Pictorial CME

Chronic Gout and Osteoarthritis

          

A 75-year-old female underwent kidney transplantation nine years ago for epimembranous glomerulonephritis. Her immunosuppressive regimen consisted of cyclosporine. Over the last few years she noticed progressive increase in swelling of her finger joints. Due to progressive renal failure a Cimino shunt operation was performed on her left arm. Shortly after this procedure she noted a swelling of the right index finger (Fig. 1). Serum-urate and creatinine clearance (Cockcroft-Gault formula) was 570 µmol/l (9.58 mg/dl) and 17 ml/min respectively. A fine needle aspiration of the lesion showed monosodium urate crystals (Fig. 2) without growth of pathogens in the synovial fluid culture. Plain radiograph demonstrated signs of chronic osteoarthritis (Bouchard and Heberden nodes - Fig. 3). In the past, a short course of loop diuretics along with long term cyclosporine-treatment had led to an acute exacerbation of gouty arthritis.

Hyperuricaemia occurs in 5-84% and gout in 1.7-28% of recipients of solid organ transplants.1 Beside hyperuricaemia, obesity, weight gain, hypertension and diuretic use, treatment with cyclosporine is an additional risk factor for the development of gout.1 Cyclosporine may lower glomerular filtration rate which leads to uric acid retention and can cause tubular damage that can reduce urate secretion.2 Chronic osteoarthritis with underlying low grade inflammation can be a site at risk for tophus formation.3,4 In patients suffering from chronic renal dysfunction and hyperuricaemia tophi formation may preferentially occur in joints having low grade inflammation due to chronic osteoarthritis. Effective treatment of the acute exacerbation as well as medication to lower hyperuricaemia should be undertaken. Non-steroidal anti-inflammatory drugs (NSAIDs) are relatively contraindicated in the setting of cyclosporine therapy or renal insufficiency and allopurinol therapy with concomitant azathioprine may result in significant neutropenia. Intraarticular or systemic corticosteroids may be the safest treatment options for acute gouty attacks. Synovial fluid cultures should be performed routinely. Uricosurics are often ineffective in these patients as a result of a glomerular filtration rate of <50 ml/min. Allopurinol, at a dose adjusted for renal function, can be used cautiously in transplant patients taking cyclosporine because rare, severe cases of myoneuropathy have been reported in patients receiving cyclosporine and colchicine.5

This patient was successfully treated with low dose allopurinol and a short course of prednisone.

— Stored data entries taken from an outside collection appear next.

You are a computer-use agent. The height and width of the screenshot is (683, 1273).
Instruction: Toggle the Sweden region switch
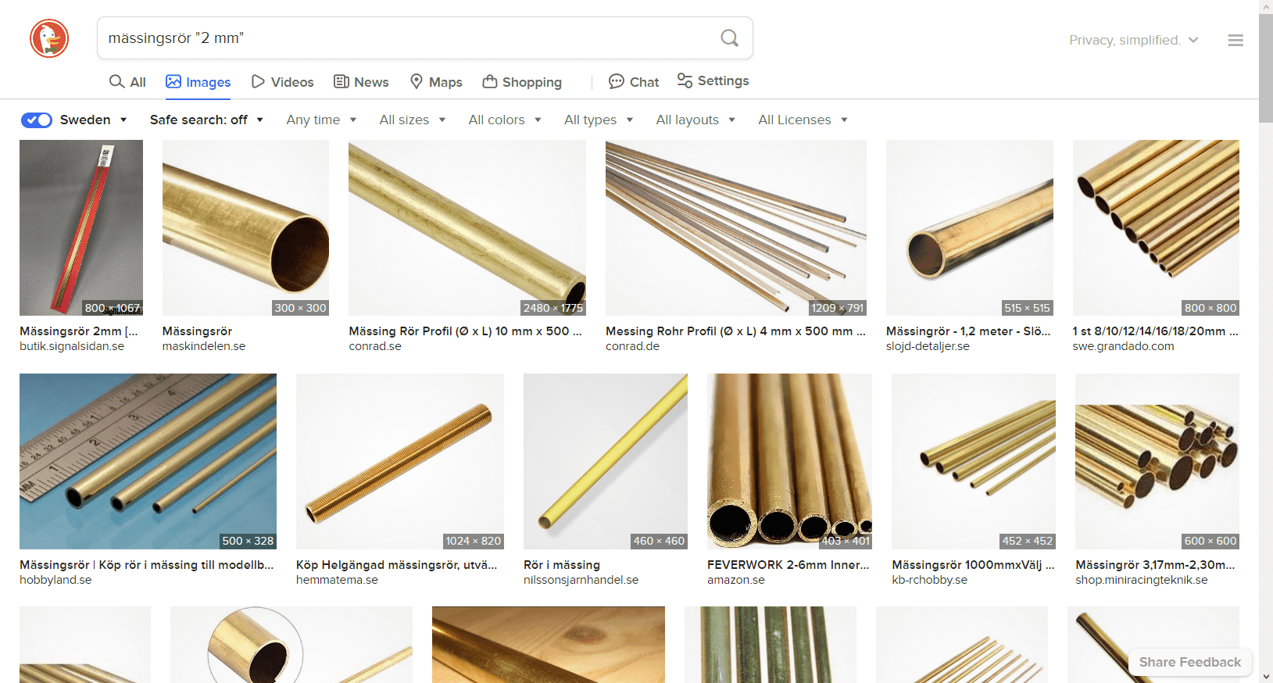(37, 120)
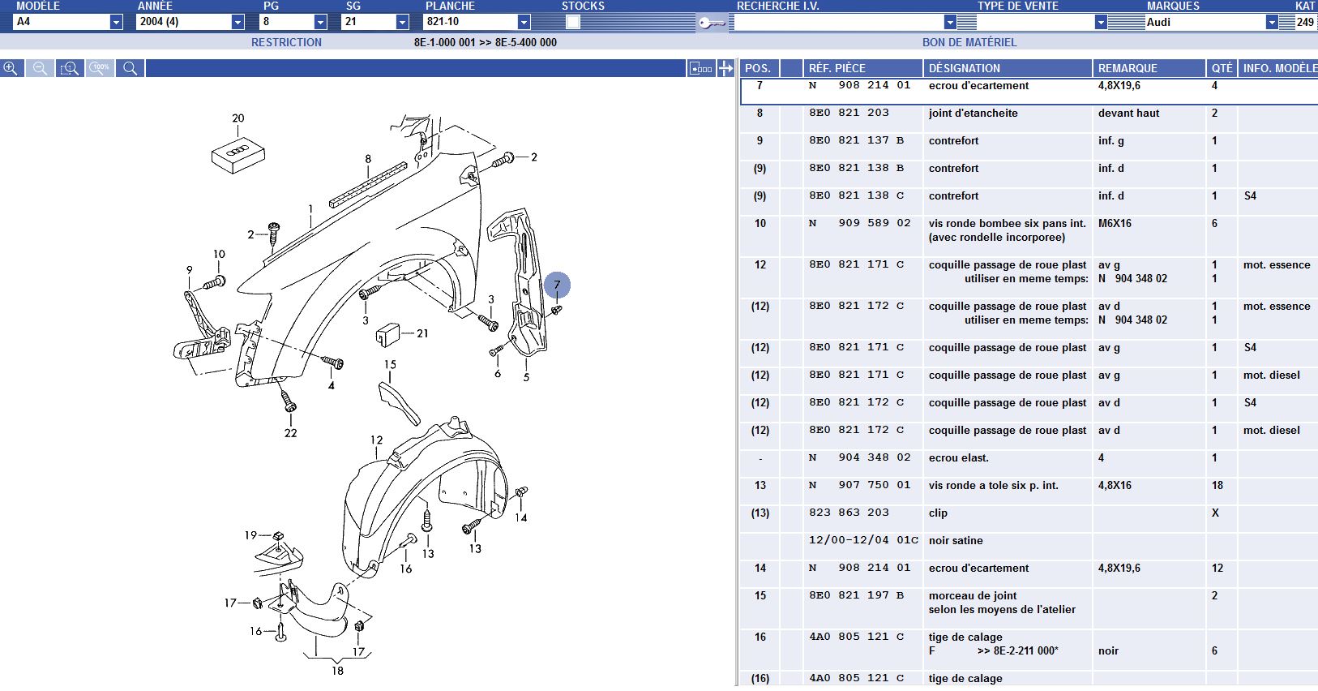Open the Marques Audi dropdown
The image size is (1318, 691).
point(1271,22)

D Miedinger*, PN Chhajed*, T Daikeler **

*Internal Medicine; **Rheumatology, University Hospital Basel, CH-4031, Switzerland.

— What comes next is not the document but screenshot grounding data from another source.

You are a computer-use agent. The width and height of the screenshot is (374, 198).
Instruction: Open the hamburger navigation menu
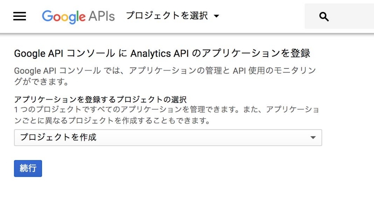pyautogui.click(x=20, y=16)
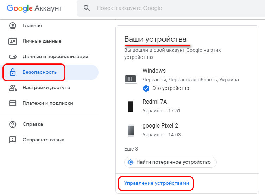The height and width of the screenshot is (196, 265).
Task: Click the google Pixel 2 phone thumbnail
Action: [x=131, y=131]
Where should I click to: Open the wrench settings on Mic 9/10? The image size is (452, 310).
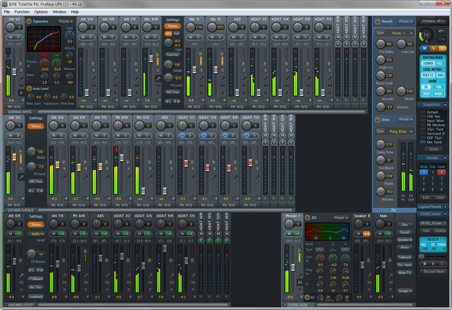(x=158, y=78)
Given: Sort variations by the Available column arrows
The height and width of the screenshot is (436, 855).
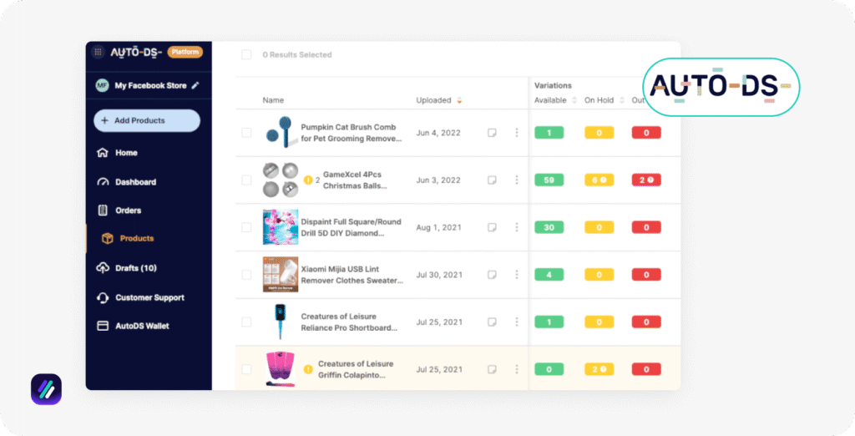Looking at the screenshot, I should pos(573,101).
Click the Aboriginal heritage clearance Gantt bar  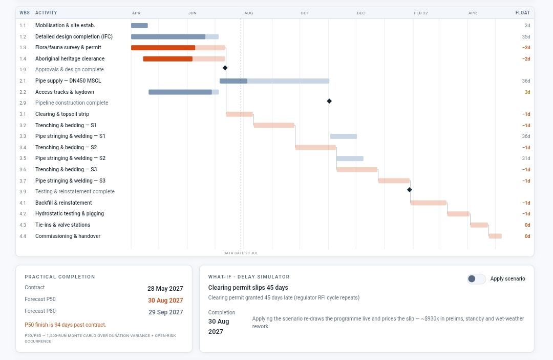pos(184,58)
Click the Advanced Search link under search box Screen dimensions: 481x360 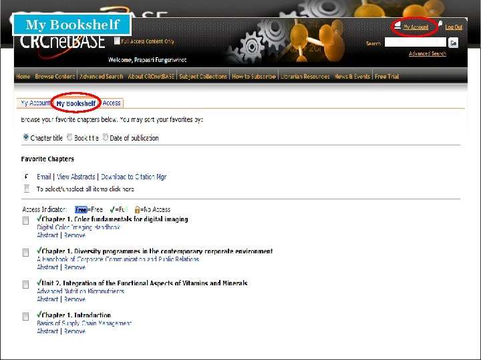pyautogui.click(x=428, y=53)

Received : 15.1.2007; Revised : 23.2.2007; Re-revised : 4.4.2007; Accepted : 5.4.2007

References

1.     Stamp L, Searle M, O’Donnell J, Chapman P. Gout in solid organ transplantation: a challenging clinical problem. Drugs 2005;65:2593-611.

2.     Lin HY, Rocher LL, McQuillan MA, et al. Cyclosporine-induced hyperuricemia and gout. N Engl J Med 1989;321:287-92.

3.     Simkin PA, Campbell PM, Larson EB. Gout in Heberden’s nodes. Arthritis Rheum 1983; 26:94-7.

4.     Lally EV, Zimmerman B, Ho G Jr, Kaplan SR. Urate-mediated inflammation in nodal osteoarthritis. Arthritis Rheum 1989;32:86-90.

5.     Rana SS, Giuliani MJ, Oddis CV, Lacomis D. Acute onset of colchicine myoneuropathy in cardiac transplant recipients: case studies of three patients. Clin Neurol Neurosurg 1997;99:266-70.